I really like digital cameras,my wife once asked me if there was a fire,what would I save first ,would it be her or the bottles & the digital camera.
 I told her it was not a question she needed an answer to!!!!!


 I have 3 digital cameras,2 new, 1 used (I think the used one fell off the back of a truck,"wink,wink").

 The first one was 1998 & a Sony FD75,was new and came with a warranty,it stores images on a floppy disc,still works and a good backup,but only .6 megapixels so it takes alot of extra work in Photoshop Elements.

 The second one was also a Sony-CD250,as a built in CD burner & stores on 31/2" cds.Used no warranty,got all three on eBay,but this one was just too cheap,Retail $900,got it for $200,but eh"
 Great camera,a cd holds 167 photos,& you can use CDW's over & over.
 Worked great for just over a year,then one day it just would'nt power up.
 I contacted Sony about repairs,for them to give me an estimate was $60 + $175 for repairs but it could be more,so here's a camera I paid $200 for & they want over $200 to fix it ---maybe.
 If anyone is interested in a used camera that needs fixing!!!!
 If your warranty runs out after a year you might as well get another camera...like me... 
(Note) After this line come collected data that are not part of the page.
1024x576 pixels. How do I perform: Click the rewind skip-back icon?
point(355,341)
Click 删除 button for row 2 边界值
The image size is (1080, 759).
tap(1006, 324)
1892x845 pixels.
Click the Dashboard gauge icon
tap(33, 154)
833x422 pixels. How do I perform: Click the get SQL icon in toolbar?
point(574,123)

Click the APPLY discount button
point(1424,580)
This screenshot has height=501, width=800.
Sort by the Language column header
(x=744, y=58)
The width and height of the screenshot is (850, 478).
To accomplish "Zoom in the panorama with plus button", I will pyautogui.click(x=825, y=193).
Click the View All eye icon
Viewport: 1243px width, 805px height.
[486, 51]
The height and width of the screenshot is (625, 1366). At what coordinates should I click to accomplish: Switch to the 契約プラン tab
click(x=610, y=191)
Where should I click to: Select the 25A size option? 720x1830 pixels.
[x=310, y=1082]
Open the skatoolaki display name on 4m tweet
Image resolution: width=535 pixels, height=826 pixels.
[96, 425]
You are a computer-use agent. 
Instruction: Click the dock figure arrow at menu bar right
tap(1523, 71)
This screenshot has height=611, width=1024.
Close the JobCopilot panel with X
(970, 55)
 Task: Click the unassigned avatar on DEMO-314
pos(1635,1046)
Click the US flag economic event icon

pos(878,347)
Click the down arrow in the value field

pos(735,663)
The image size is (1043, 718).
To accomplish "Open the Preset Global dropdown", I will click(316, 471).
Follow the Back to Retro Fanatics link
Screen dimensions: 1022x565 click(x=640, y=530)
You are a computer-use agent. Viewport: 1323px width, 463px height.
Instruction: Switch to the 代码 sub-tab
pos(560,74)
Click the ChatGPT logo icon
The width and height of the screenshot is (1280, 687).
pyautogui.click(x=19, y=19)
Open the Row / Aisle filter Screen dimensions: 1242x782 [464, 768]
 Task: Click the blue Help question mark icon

 I just got a Kodak LS753,came with the photo dock 6000,with extended warranty,my advise on this new technology is get the Extended Warranty.
 I think its well worth the money.

 So far its a great little camera,takes the SD memory card,if I'm on an extended dig
 I carry 2 cards & copy stuff at the end of the day on to 1,keeping the other for use in the daytime,that way if I have a problem I still have backup.


----------



## cerberus314 (Nov 4, 2004)

I have a refurbished Kodak DC3800 2.1 MP with digital zoom only. Its a decent little cam with compact flash cards... gets the job done!


----------



## Gidday (Nov 16, 2004)

Looking for anything photographic the following is apparently the worlds bussiest web. Just great camera reviews /comparisons and a wealth of information on all aspects of this hobby run by Phil Asky.

 http://www.dpreview.com/


----------



## kumtow (Nov 16, 2004)

Hi Fellas,

 I've used that site (dpreview.com) before.  Excellent site.  I have a Nikon coolpix 3100.  3.2 mpxl optical zoom and macro.  Great little compact camera.  Takes a compact flash card.  I bought it 12 months ago and it is already about $AU150 cheaper than what I bought it for.


----------